Madonna: Armando Gallo/Retna
Craig Seymour
September 18, 2000 AT 04:00 AM EDT

Tuesday Madonna unleashes her much anticipated (and much Napstered) album ”Music,” the follow up to ’98’s Grammy winning, quadruple platinum ”Ray of Light.” And, for once, the usually fearless 42 year old star is concerned about how her latest set will fare in today’s pimple pop marketplace. ”I’m not a teenager anymore, and I won’t pretend to be one to sell records,” she told Billboard. ”[But] I can’t lie. I care whether or not this record sells a little or a lot.”

But will the new mom, who gave birth to baby Rocco barely one month ago, be up for the arduous legwork needed to successfully promote the album? This question was raised after Madonna opted out of performing on this year’s MTV Video Music Awards, which would have spread word of the album to nearly 10 million potential buyers. And, so far, she’s done none of the morning shows and ”TRL” visits that usually accompany such a high stakes new release.

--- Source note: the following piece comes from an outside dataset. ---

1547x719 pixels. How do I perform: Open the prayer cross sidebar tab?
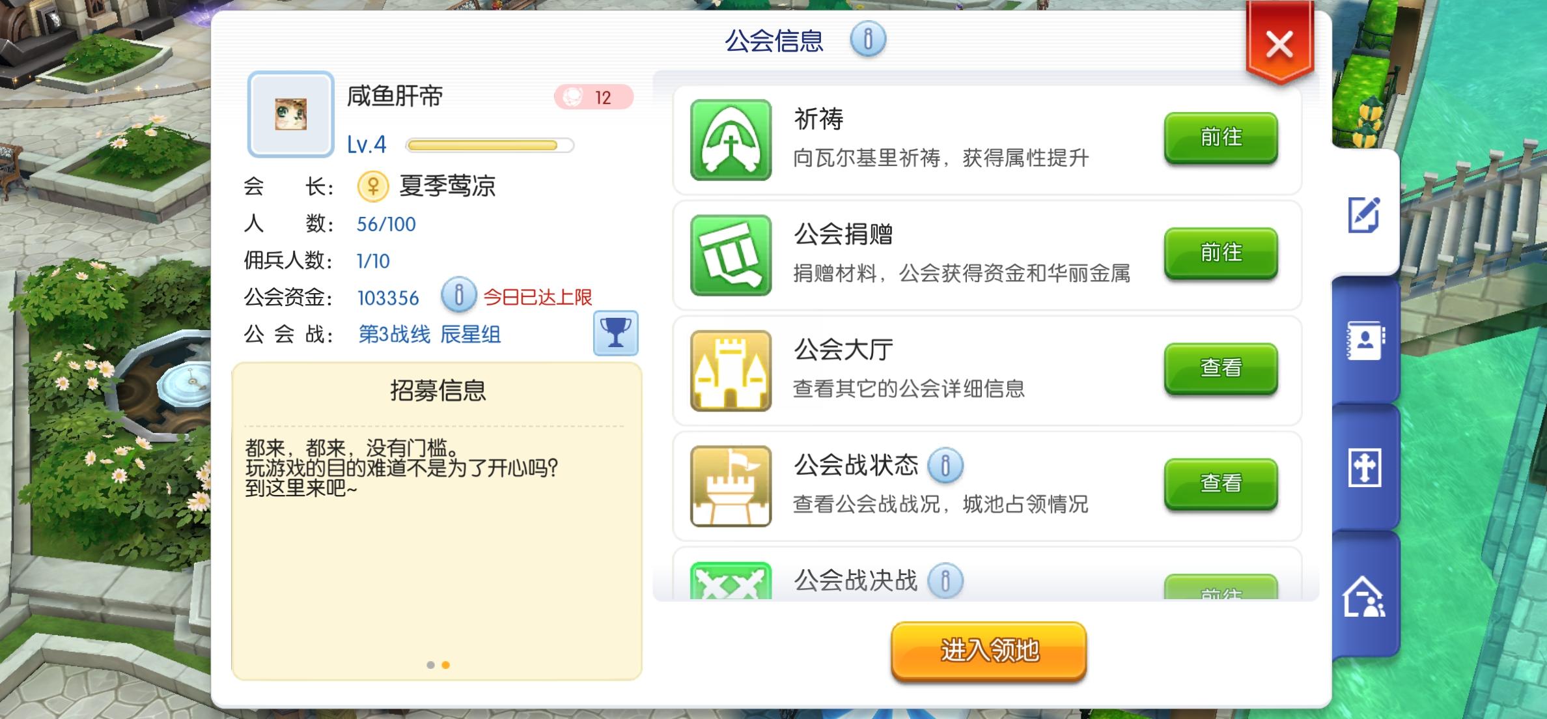point(1365,467)
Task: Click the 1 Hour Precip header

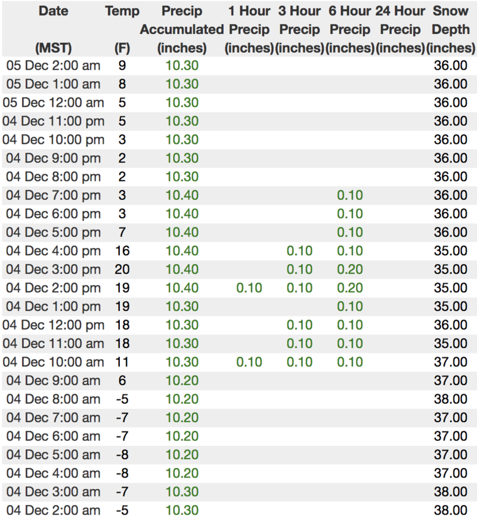Action: 249,29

Most observers aren’t worried, though, because prior to her maternity leave, Madonna had already shot the covers of some top music mags and done the video for the single ”Music,” which is currently VH1’s most played clip. ”The setup has been terrific,” says Musicland’s director of marketing Scott Levine. ”People know she has an album coming out. And my understanding is that she’s going to be back supporting the record very soon.”

Try as soon as this week. Tonight (Sept. 18, 9 p.m.) on AOL, Madonna does her first online chat (perhaps to reach all those webheads who’ve been downloading ”Music” for weeks). And tomorrow at L.A.’s trendy Catch One disco, she’ll host the album’s star studded launch party, which is sure to attract TV crews and snap happy paparazzi.

And there are even bigger plans ahead. Maddy’s publicist, Liz Rosenberg, says the singer is ”in serious discussions” to do club dates in NYC, L.A., and London later this year. And she’s also ”in talks” to perform during halftime of the Super Bowl in January, when the album’s second single, ”Don’t Tell Me,” should have already been released to radio, MTV, and VH1. All of this adds up to a promising long term prognosis for ”Music.”

And the initial outlook seems healthy, too, with the title track holding at No. 1 for its second week on Billboard’s Hot 100 singles chart. ”I think we’ll do very well with Madonna next week because there’s nothing around like it,” says John Artale, director of marketing at the 185 store chain National Record Mart. ”There has been such a dearth of new releases by big name artists.”

Still, Madonna’s teen pop worries aren’t exactly unfounded. If the album debuts at No. 1, as many predict, it’ll likely have a short stay, since 98 Degrees drop their new set, ”Revelation,” the following week. ”12 to 15 year old girls go absolutely bananas for these boy bands,” explains Levine, who thinks ”Revelation” will be September’s biggest record. ”’N Sync have proved that and the Backstreet Boys prior to them.” Yeah, but when they also give birth to two kids, THEN we’ll be impressed.